/---
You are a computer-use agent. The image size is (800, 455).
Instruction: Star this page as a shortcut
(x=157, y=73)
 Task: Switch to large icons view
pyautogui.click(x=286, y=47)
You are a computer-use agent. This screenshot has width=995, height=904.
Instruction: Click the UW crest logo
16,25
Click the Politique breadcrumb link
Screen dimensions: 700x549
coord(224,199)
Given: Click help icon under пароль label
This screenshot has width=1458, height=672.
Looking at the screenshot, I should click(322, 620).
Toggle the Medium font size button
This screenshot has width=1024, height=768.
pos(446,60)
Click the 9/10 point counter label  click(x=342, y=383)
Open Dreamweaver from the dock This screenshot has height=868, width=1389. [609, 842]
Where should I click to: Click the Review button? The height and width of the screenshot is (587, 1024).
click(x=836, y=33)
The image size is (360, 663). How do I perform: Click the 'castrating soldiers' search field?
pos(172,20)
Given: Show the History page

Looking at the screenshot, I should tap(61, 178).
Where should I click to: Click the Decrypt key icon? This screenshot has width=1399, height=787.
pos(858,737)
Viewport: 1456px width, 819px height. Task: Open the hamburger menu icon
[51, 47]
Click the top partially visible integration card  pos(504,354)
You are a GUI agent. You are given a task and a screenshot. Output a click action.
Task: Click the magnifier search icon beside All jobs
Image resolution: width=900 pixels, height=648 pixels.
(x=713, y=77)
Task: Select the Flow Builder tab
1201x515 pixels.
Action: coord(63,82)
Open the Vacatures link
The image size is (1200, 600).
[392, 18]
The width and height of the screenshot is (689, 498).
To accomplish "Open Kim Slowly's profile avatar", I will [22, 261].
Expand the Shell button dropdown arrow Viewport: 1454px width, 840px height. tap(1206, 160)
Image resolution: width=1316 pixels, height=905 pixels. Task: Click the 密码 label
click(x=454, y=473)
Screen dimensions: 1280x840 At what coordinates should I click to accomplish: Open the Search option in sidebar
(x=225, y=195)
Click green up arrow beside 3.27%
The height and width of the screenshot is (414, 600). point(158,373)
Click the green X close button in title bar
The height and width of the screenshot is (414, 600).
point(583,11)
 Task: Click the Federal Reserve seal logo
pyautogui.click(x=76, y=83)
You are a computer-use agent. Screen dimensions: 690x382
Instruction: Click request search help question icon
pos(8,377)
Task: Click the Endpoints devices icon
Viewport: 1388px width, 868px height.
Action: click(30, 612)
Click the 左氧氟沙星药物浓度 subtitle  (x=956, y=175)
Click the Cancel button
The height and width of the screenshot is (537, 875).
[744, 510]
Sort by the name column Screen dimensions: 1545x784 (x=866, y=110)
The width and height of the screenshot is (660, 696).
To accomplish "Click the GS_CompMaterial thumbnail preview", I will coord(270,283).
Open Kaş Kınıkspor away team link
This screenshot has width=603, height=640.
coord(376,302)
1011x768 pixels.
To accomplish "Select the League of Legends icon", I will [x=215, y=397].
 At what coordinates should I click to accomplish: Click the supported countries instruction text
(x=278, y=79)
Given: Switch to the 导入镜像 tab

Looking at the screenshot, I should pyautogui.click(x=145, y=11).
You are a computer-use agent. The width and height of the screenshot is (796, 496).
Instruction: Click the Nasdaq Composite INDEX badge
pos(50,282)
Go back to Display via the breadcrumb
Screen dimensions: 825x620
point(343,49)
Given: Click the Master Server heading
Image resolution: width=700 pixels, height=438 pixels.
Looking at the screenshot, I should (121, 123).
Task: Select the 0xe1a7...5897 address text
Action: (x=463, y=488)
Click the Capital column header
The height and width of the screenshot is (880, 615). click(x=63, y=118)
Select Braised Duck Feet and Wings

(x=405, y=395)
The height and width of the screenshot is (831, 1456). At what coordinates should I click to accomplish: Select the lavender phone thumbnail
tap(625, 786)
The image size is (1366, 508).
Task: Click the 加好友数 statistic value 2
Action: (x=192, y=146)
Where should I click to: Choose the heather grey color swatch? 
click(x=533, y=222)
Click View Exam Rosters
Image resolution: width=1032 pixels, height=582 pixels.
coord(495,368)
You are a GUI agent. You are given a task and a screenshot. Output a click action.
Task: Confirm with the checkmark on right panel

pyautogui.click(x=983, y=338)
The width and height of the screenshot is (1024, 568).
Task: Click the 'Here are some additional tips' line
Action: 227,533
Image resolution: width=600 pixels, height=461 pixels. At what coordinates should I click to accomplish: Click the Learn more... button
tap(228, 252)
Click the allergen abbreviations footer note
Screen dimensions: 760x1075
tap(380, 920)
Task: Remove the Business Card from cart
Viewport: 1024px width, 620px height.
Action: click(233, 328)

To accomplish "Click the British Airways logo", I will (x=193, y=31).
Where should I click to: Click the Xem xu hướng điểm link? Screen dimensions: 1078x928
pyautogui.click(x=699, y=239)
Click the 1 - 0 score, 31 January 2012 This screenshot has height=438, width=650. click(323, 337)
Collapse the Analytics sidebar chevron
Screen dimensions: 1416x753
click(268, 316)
\---
→ What you need to do: Set the whole listing down again so that it matches the original exactly.

→ Response:
You are a computer-use agent. The image size is (800, 455).
Instruction: Star this page as a shortcut
(x=157, y=73)
 Task: Switch to large icons view
pyautogui.click(x=286, y=47)
You are a computer-use agent. This screenshot has width=995, height=904.
Instruction: Click the UW crest logo
16,25
Click the Politique breadcrumb link
Screen dimensions: 700x549
coord(224,199)
Given: Click help icon under пароль label
This screenshot has width=1458, height=672.
Looking at the screenshot, I should click(322, 620).
Toggle the Medium font size button
This screenshot has width=1024, height=768.
pos(446,60)
Click the 9/10 point counter label  click(x=342, y=383)
Open Dreamweaver from the dock This screenshot has height=868, width=1389. [609, 842]
Where should I click to: Click the Review button? The height and width of the screenshot is (587, 1024).
click(x=836, y=33)
The image size is (360, 663). How do I perform: Click the 'castrating soldiers' search field?
pos(172,20)
Given: Show the History page

Looking at the screenshot, I should tap(61, 178).
Where should I click to: Click the Decrypt key icon? This screenshot has width=1399, height=787.
pos(858,737)
Viewport: 1456px width, 819px height. Task: Open the hamburger menu icon
[51, 47]
Click the top partially visible integration card  pos(504,354)
You are a GUI agent. You are given a task and a screenshot. Output a click action.
Task: Click the magnifier search icon beside All jobs
Image resolution: width=900 pixels, height=648 pixels.
(x=713, y=77)
Task: Select the Flow Builder tab
1201x515 pixels.
Action: coord(63,82)
Open the Vacatures link
The image size is (1200, 600).
[392, 18]
The width and height of the screenshot is (689, 498).
To accomplish "Open Kim Slowly's profile avatar", I will [22, 261].
Expand the Shell button dropdown arrow Viewport: 1454px width, 840px height. tap(1206, 160)
Image resolution: width=1316 pixels, height=905 pixels. Task: Click the 密码 label
click(x=454, y=473)
Screen dimensions: 1280x840 At what coordinates should I click to accomplish: Open the Search option in sidebar
(x=225, y=195)
Click green up arrow beside 3.27%
The height and width of the screenshot is (414, 600). point(158,373)
Click the green X close button in title bar
The height and width of the screenshot is (414, 600).
point(583,11)
 Task: Click the Federal Reserve seal logo
pyautogui.click(x=76, y=83)
You are a computer-use agent. Screen dimensions: 690x382
Instruction: Click request search help question icon
pos(8,377)
Task: Click the Endpoints devices icon
Viewport: 1388px width, 868px height.
Action: click(30, 612)
Click the 左氧氟沙星药物浓度 subtitle  (x=956, y=175)
Click the Cancel button
The height and width of the screenshot is (537, 875).
[744, 510]
Sort by the name column Screen dimensions: 1545x784 (x=866, y=110)
The width and height of the screenshot is (660, 696).
To accomplish "Click the GS_CompMaterial thumbnail preview", I will coord(270,283).
Open Kaş Kınıkspor away team link
This screenshot has width=603, height=640.
coord(376,302)
1011x768 pixels.
To accomplish "Select the League of Legends icon", I will [x=215, y=397].
 At what coordinates should I click to accomplish: Click the supported countries instruction text
(x=278, y=79)
Given: Switch to the 导入镜像 tab

Looking at the screenshot, I should pyautogui.click(x=145, y=11).
You are a computer-use agent. The width and height of the screenshot is (796, 496).
Instruction: Click the Nasdaq Composite INDEX badge
pos(50,282)
Go back to Display via the breadcrumb
Screen dimensions: 825x620
point(343,49)
Given: Click the Master Server heading
Image resolution: width=700 pixels, height=438 pixels.
Looking at the screenshot, I should (121, 123).
Task: Select the 0xe1a7...5897 address text
Action: (x=463, y=488)
Click the Capital column header
The height and width of the screenshot is (880, 615). click(x=63, y=118)
Select Braised Duck Feet and Wings

(x=405, y=395)
The height and width of the screenshot is (831, 1456). At what coordinates should I click to accomplish: Select the lavender phone thumbnail
tap(625, 786)
The image size is (1366, 508).
Task: Click the 加好友数 statistic value 2
Action: (x=192, y=146)
Where should I click to: Choose the heather grey color swatch? 
click(x=533, y=222)
Click View Exam Rosters
Image resolution: width=1032 pixels, height=582 pixels.
coord(495,368)
You are a GUI agent. You are given a task and a screenshot. Output a click action.
Task: Confirm with the checkmark on right panel

pyautogui.click(x=983, y=338)
The width and height of the screenshot is (1024, 568).
Task: Click the 'Here are some additional tips' line
Action: 227,533
Image resolution: width=600 pixels, height=461 pixels. At what coordinates should I click to accomplish: Click the Learn more... button
tap(228, 252)
Click the allergen abbreviations footer note
Screen dimensions: 760x1075
tap(380, 920)
Task: Remove the Business Card from cart
Viewport: 1024px width, 620px height.
Action: click(233, 328)

To accomplish "Click the British Airways logo", I will (x=193, y=31).
Where should I click to: Click the Xem xu hướng điểm link? Screen dimensions: 1078x928
pyautogui.click(x=699, y=239)
Click the 1 - 0 score, 31 January 2012 This screenshot has height=438, width=650. click(323, 337)
Collapse the Analytics sidebar chevron
Screen dimensions: 1416x753
click(268, 316)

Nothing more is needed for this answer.